◆ **Work to be completed**
In the forum thread on photoshopped dog pictures, which areas of the dog does Fluffyspoos say were blurred on the linked site?

◆ **Reading text**
# How common is photoshopping?



## dawns (Jun 29, 2010)

How can you tell if they have been photoshopped?


----------



## Leooonie (May 30, 2009)

well looking back on them now, its just because some of the lines looks a bit awkward and fuzzy... I may be wrong..but I have seen it before on show kennels and it intrigues me


----------



## Fluffyspoos (Aug 11, 2009)

VERY common, it really makes me mad when people photoshop imagines. On the site you linked, the back of the hock on the back left leg has been blurred, as has the back of the mane and the front of the tail for some reason. Those areas aren't consistent with the coat of the rest of the dog.

This breeder does it a lot
Standard Poodles - Sires Dams - Solid Colors
Parti Standard Poodles - Sires Dams

A popular canadian red/brown/black breeder has photoshopped images as well.

I don't know why people photoshop their dogs, I'm sure their dogs look fine or even better without it.

And
Pedigree: Leke Flamin Kokopelli Dancer


----------



## Leooonie (May 30, 2009)

◆ **Given data**
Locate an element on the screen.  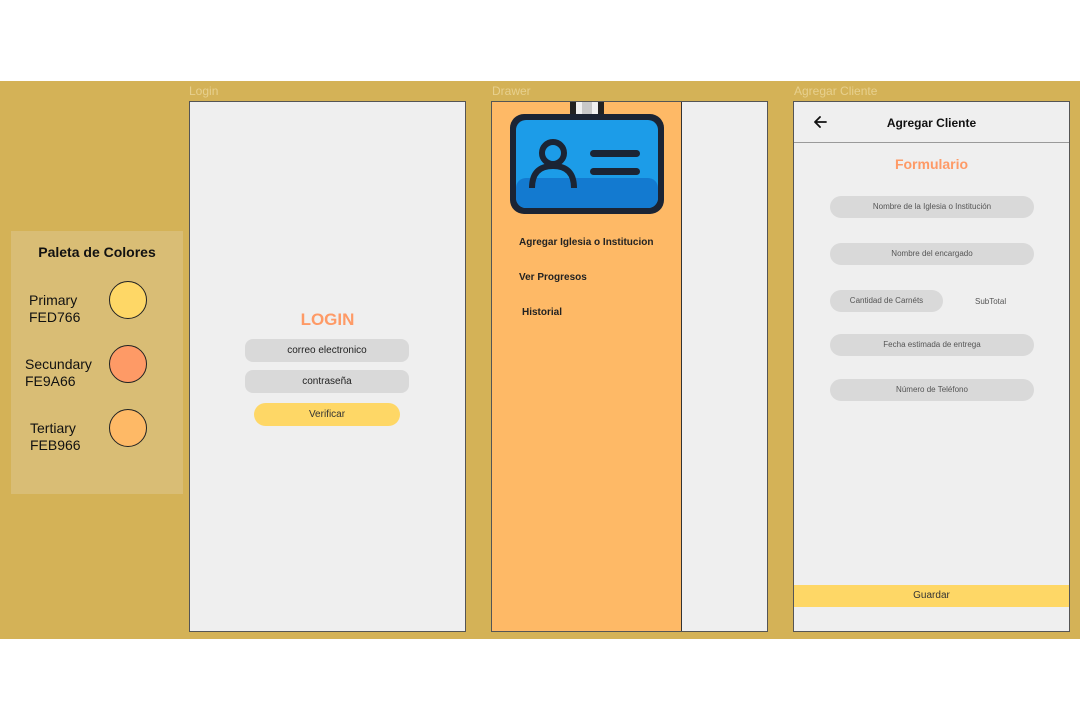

◆ **Answer section**
The back of the hock on the back left leg, the back of the mane, and the front of the tail.